Biography: Ruoxi is currently a postdoctoral researcher at CSIRO’s Data61. His research focuses on the software privacy and security and machine learning security. His research resulted in several security vulnerabilities disclosures to vendors with resulting positive feedback as well as the removal of offending apps from the Google Play Store. He has published several papers at top conferences, including IEEE S&P, ACM CCS, NDSS, WWW, ICSE, ESEC/FSE, ASE, SenSys, and NeurIPS.

Shuo Wang, CSIRO’s Data61, Australia

Biography: Shuo is a research scientist at the CSIRO. He has his Ph.D. from the University of Melbourne in June 2018 before joining CSIRO. His research interests are in the field of AI for Cybersecurity and AI security. He has published papers in top conferences and journals in cybersecurity like IEEE S&P, NDSS, TIFS, TDSC, TPDS, etc.

Xuyun Zhang, Macquarie University, Australia

Biography: Xuyun Zhang is currently working as a senior lecturer in School of Computing at Macquarie University (Sydney, Australia). Besides, he has the working experience in University of Auckland and NICTA (now Data61, CSIRO). He received his PhD degree in Computer and Information Science from University of Technology Sydney (UTS) in 2014, and his MEng and BSc degrees from Nanjing University. His research interests include scalable and secure machine learning, big data mining and analytics, big data privacy and cyber security, cloud/edge/service computing and IoT, etc. He is the recipient of 2021 ARC DECRA Award and several other prestigious awards, and has been listed as one of the Clarivate 2021 Highly Cited Researchers.

Abstract: The static analysis identifies bugs without running the code. However, to find bugs in real-world complex software, even those modern static analysis tools suffer from scalability issues, and there still remains a huge gap between research-based analysis and practical bug detection. In this tutorial, we demonstrate Goshawk, a static analysis tool to find memory corruption bugs with the help of Natural Language Processing (NLP), and our audiences are expected to 1) leverage Goshawk to find memory-related bugs in real-world C/C++ projects in several minutes; 2) learn how to utilize latest AI techniques to extend static code analysis.

Speakers Info:

Xiang Chen, Shanghai Jiao Tong University / Shanghai Qizhi Institute, China

Biography: Major in cyber security (master’s degree) at Shanghai Jiao Tong University and as a member of G.O.S.S.I.P, Xiang Chen is now focusing on applying static program analysis to find bugs effectively in real-world projects. He is one of the current maintainers of the Goshawk project.
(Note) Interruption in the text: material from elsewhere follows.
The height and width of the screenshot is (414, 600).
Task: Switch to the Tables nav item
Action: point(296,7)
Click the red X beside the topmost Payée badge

Siqi Ma, The University of New South Wales, Australia

Biography: Siqi Ma is currently a senior lecturer at the University of New South Wales. She mainly works in the area of software security. She has published over 40 papers at the top conferences in the areas of cybersecurity and software engineering, such as Security & Privacy, Usenix Security, International Conference, and Software Engineering.
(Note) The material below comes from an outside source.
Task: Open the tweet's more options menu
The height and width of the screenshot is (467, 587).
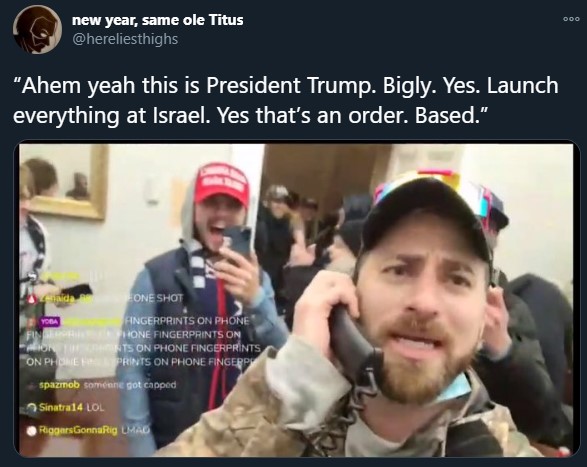Action: coord(571,19)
Abstract: Symmetric Searchable Encryption (SSE) enables a client to outsource the storage of her encrypted database to a remote server while preserving the ability to securely search over the data. Since initiated by Song et al. in 2000 (S&P 2000), extensive efforts have been made towards developing constructions with tradeoffs between security, efficiency, and expressiveness in the past two decades. To realize efficient search, the majority of current SSE constructions allow leaking some well-defined information such as search pattern and access pattern. Nevertheless, a line of research has shown that some information revealed to the server (e.g., access pattern) can be leveraged to break query or data privacy, which in turn motivates the design of SSE schemes with reduced leakage.

Speakers Info:

Jianfeng Wang, Xidian University, China

Biography: Jianfeng Wang is an Associate Professor of the School of Cyber Engineering at Xidian University. He worked as a Visiting Scholar at Swinburne University of Technology, Australia. He obtained his PhD degree in cryptography from Xidian University, Xi’an, China, in 2016. His research interests include applied cryptography, data security, and searchable encryption. He has authored over 70 papers in refereed international conferences and journals, including publications in ACM CCS, ESORICS, IEEE TC, IEEE TDSC, IEEE TIFS, IEEE TSC and IEEE TMC etc.